Over the past few years, Brexit has dominated the political landscape of the United Kingdom, but for the next month the general election will take up the headlines. Here, we investigate what the general election, and its result, could mean for the property market.

With the property market performing well over the past month, with a particular uptake in the last quarter, there is hope that the general election may bring with it yet more good news as potential vendors and buyers are buoyed by the stability of a new Prime Minister. In previous general elections in 2010, 2015 and 2017, an uptick in sales volumes were reported across the property market and Nedbank, the private wealth firm, have stated that they expect a significant impact on the property market following the election.

As it stands, the two main frontrunners in the general election are the Conservative party and the Labour party, both of which may well have to rely on other political parties if they fail to reach a majority.

The Conservative Party – Focus on First-Time Buyers
As the party already in power in the UK, should the Conservatives win the vote then the biggest effect on the property market will almost certainly be the break from Europe which Boris Johnson has been working towards since taking over as Prime Minister. For months, many have been predicting a flood of property transactions as soon as Brexit is agreed thanks to the people who have been waiting to buy or sell simply due to the political uncertainty – with Brexit completed, transactions should increase in the property market.

Further to Brexit, the Conservatives have pledged to create up to 100,000 new starter homes with a 20% discount for first-time buyers under 40 years of age in order to continue with the momentum that has been seen over the last two years amongst this group. They will maintain the Right to Buy scheme which will continue to see the number of council owned properties declining, and the rental market fluid.

This should come with a note of caution, however, given that Whitehall’s spending watchdog recently discovered that the party has failed to build any of the 200,000 starter homes promised in 2015’s party manifesto.

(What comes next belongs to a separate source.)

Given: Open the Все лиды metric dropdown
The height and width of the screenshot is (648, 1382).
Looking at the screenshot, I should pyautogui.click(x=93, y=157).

The Labour Party – Mansion Tax
Labour have plans to shake up the property market on a bigger scale, and this is no more evident than with their proposed Mansion Tax where property owners whose homes are worth more than £2m would face an annual charge, based on the value of the property. In line with this, those who own second homes would pay higher rates of tax, as well as those who own properties which are empty or owned by non-residents of the UK.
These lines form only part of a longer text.